La Justicia de Chubut condenó a Fabián Esteban Díaz a diez años de prisión efectiva y a la inhabilitación perpetua para ejercer la medicina, tras encontrarlo penalmente responsable de abuso sexual con acceso carnal. El fallo se dictó luego de que un Jurado Popular lo declarara responsable del delito cometido contra una paciente en su propio consultorio.
El veredicto fue emitido por un grupo de ciudadanos y ciudadanas que, tras analizar las pruebas y escuchar los testimonios, consideraron acreditada la responsabilidad penal del acusado. El hecho ocurrió el 13 de julio de 2018 en Lago Puelo, aunque la denuncia se formalizó años más tarde, producto del profundo impacto psicológico que sufrió la víctima.
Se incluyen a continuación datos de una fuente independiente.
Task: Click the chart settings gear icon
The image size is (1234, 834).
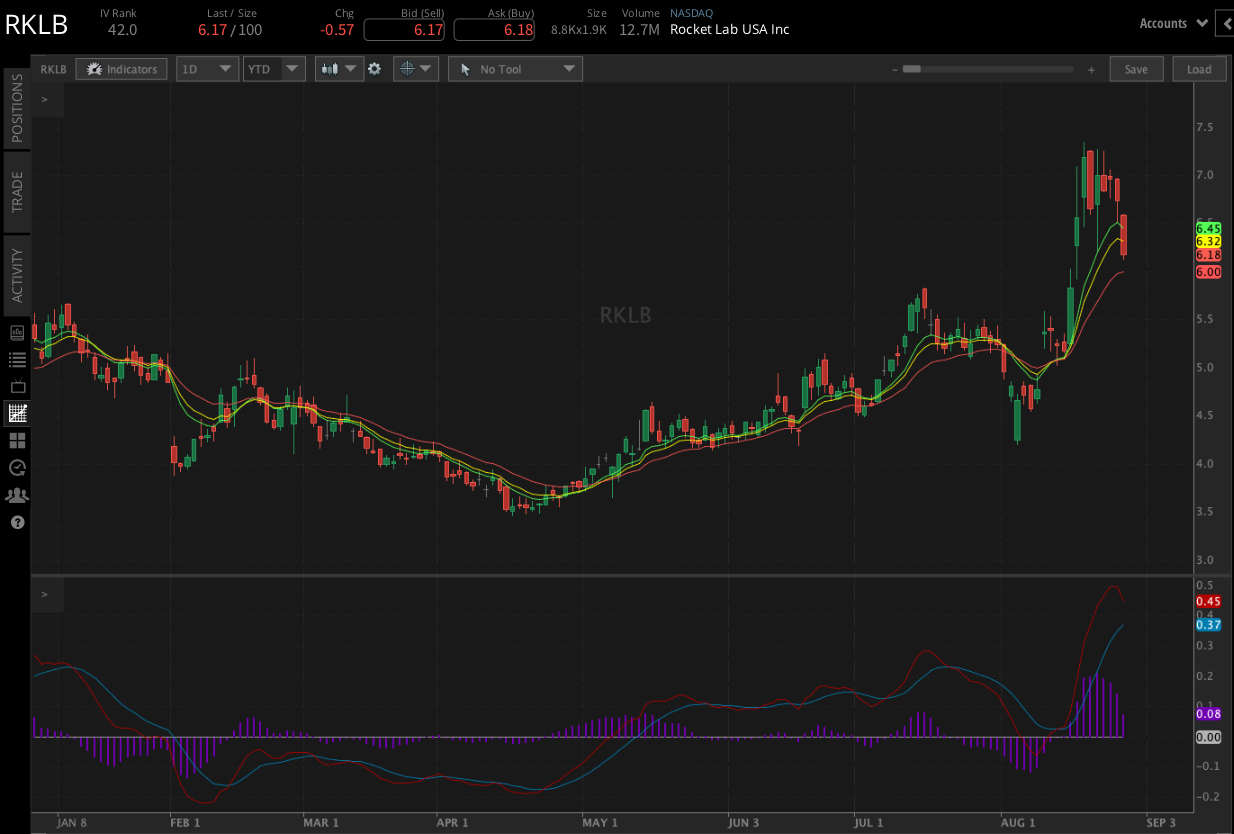Action: (x=374, y=69)
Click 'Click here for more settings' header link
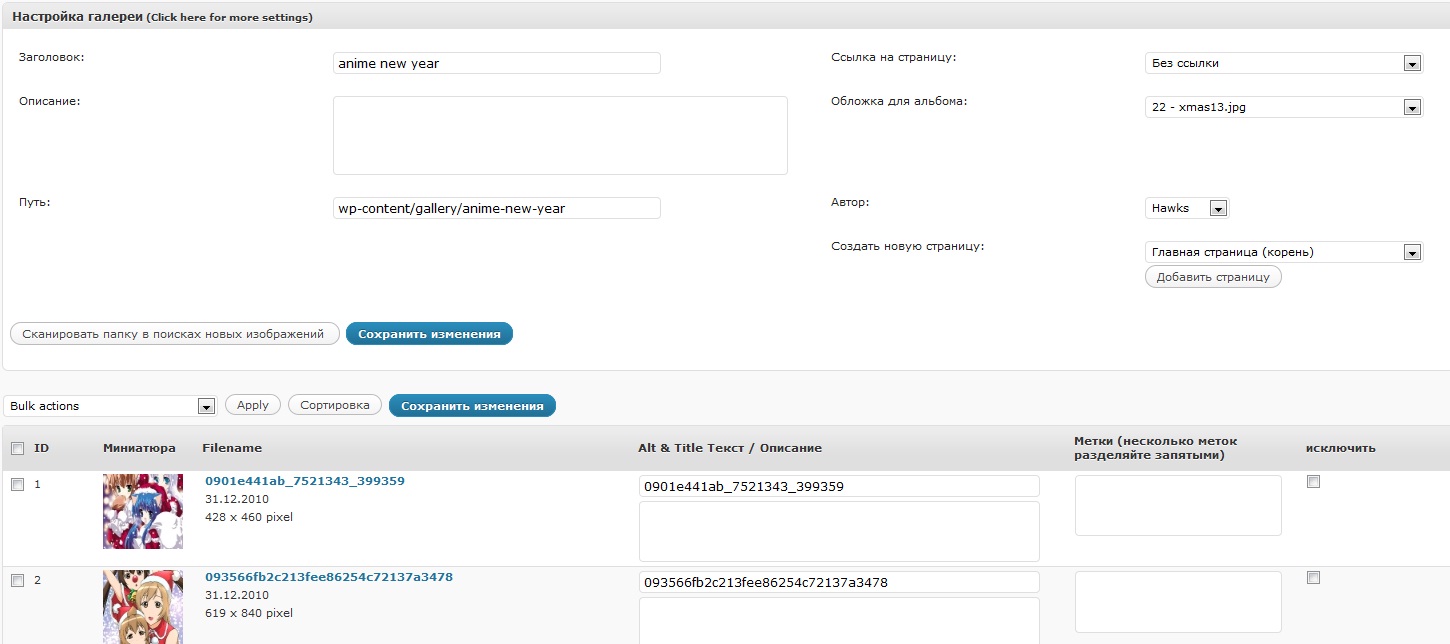Viewport: 1450px width, 644px height. click(229, 18)
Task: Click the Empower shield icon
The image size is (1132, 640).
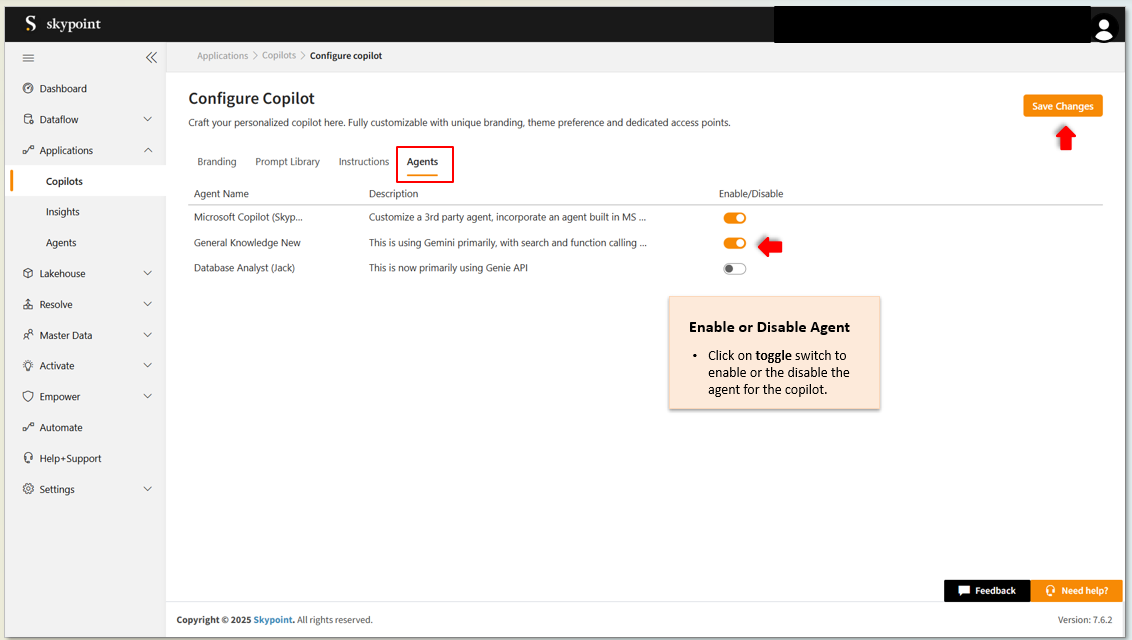Action: point(28,397)
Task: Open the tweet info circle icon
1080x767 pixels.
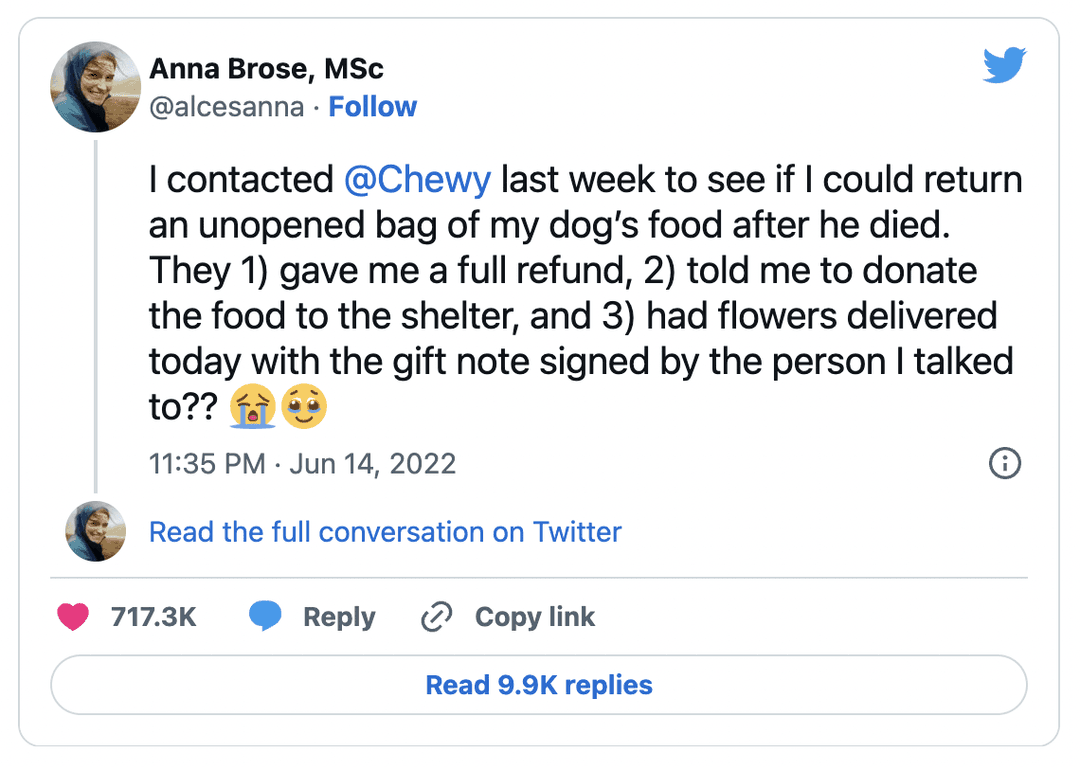Action: point(1004,463)
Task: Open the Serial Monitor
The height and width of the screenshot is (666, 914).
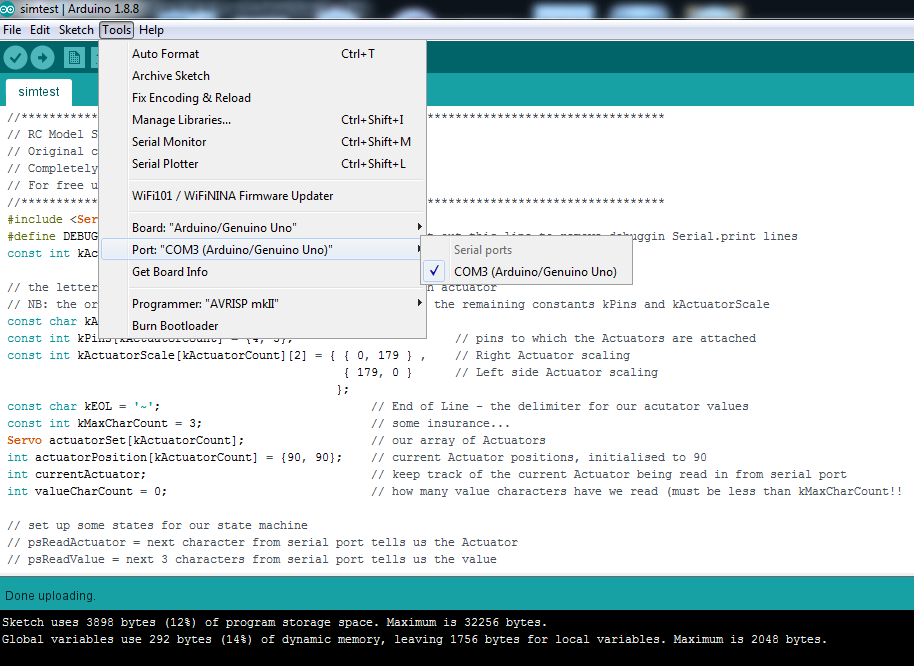Action: tap(169, 142)
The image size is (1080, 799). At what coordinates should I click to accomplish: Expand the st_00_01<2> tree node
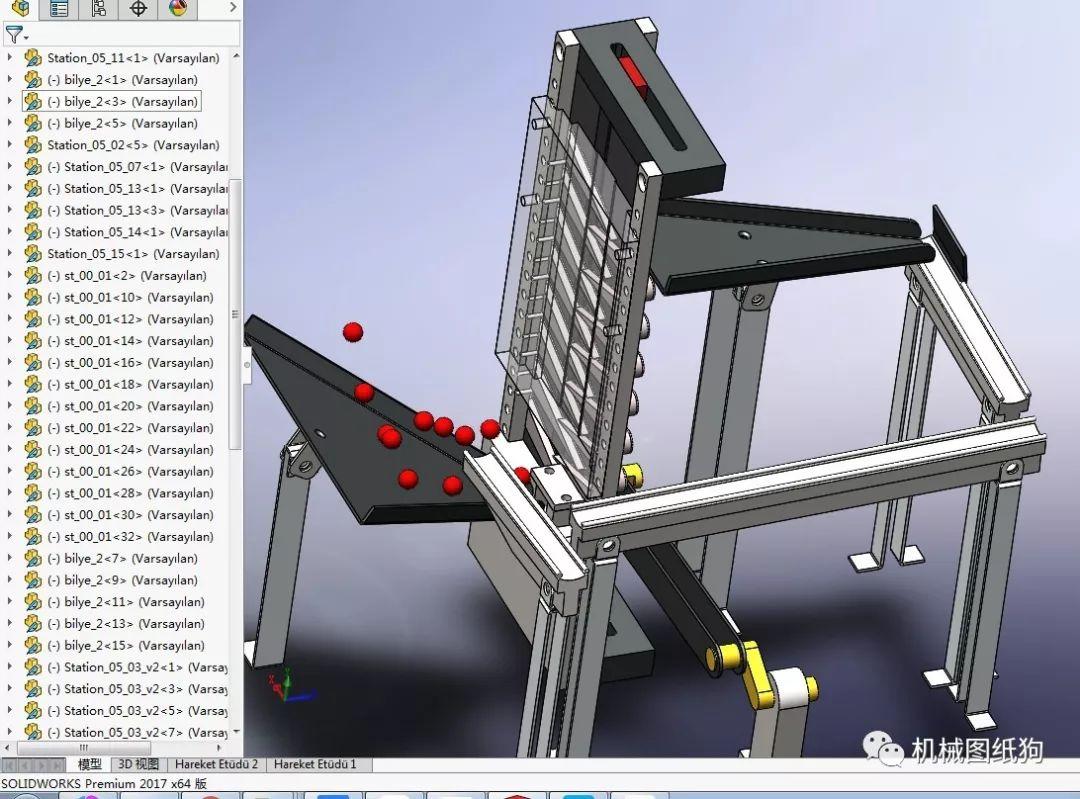pyautogui.click(x=10, y=275)
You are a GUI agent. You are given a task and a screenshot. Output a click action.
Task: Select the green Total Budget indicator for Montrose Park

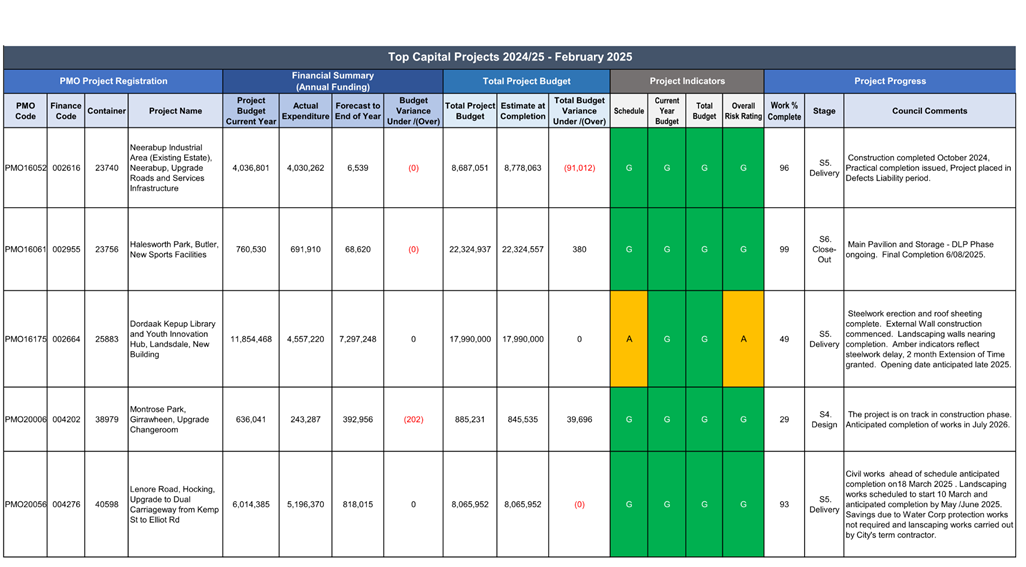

Tras el fallo del jurado, se llevó adelante la audiencia de cesura, en la que la Fiscalía solicitó una pena de 12 años de prisión, mientras que la defensa pidió una condena menor. Finalmente, la Jueza Técnica resolvió imponer diez años de cárcel, luego de evaluar los agravantes y atenuantes del caso.
Violencia de género y abuso de poder
Al momento de fijar la pena, la magistrada ponderó especialmente que se trató de un caso de violencia sexual contra una mujer, cometido mediante el abuso de una posición de poder. Díaz se valió de su rol como médico, de su formación profesional y del ámbito de confianza que implica una consulta médica para concretar el abuso.
También se tuvo en cuenta el grave daño psicológico sufrido por la víctima, acreditado por pericias profesionales. El impacto emocional incluyó miedo, vergüenza, síntomas traumáticos y fue determinante en la demora de la denuncia, que recién se concretó en 2021.
Prohibición de por vida para ejercer la medicina
Además de la pena de prisión, el tribunal dispuso la inhabilitación especial perpetua para ejercer la medicina. La jueza consideró que el delito fue cometido precisamente en el marco de una supuesta atención médica, lo que vuelve la conducta aún más reprochable y exige una sanción ejemplar.
El único atenuante reconocido fue la falta de antecedentes penales. En cambio, fueron descartados los argumentos de la defensa vinculados al estado de salud o la situación familiar del condenado, por no resultar relevantes frente a la gravedad del delito.
La sentencia marca un precedente contundente al remarcar que el ejercicio de una profesión no puede ser utilizado como cobertura para cometer abusos, y que quienes traicionan la confianza de sus pacientes deben responder con todo el peso de la ley.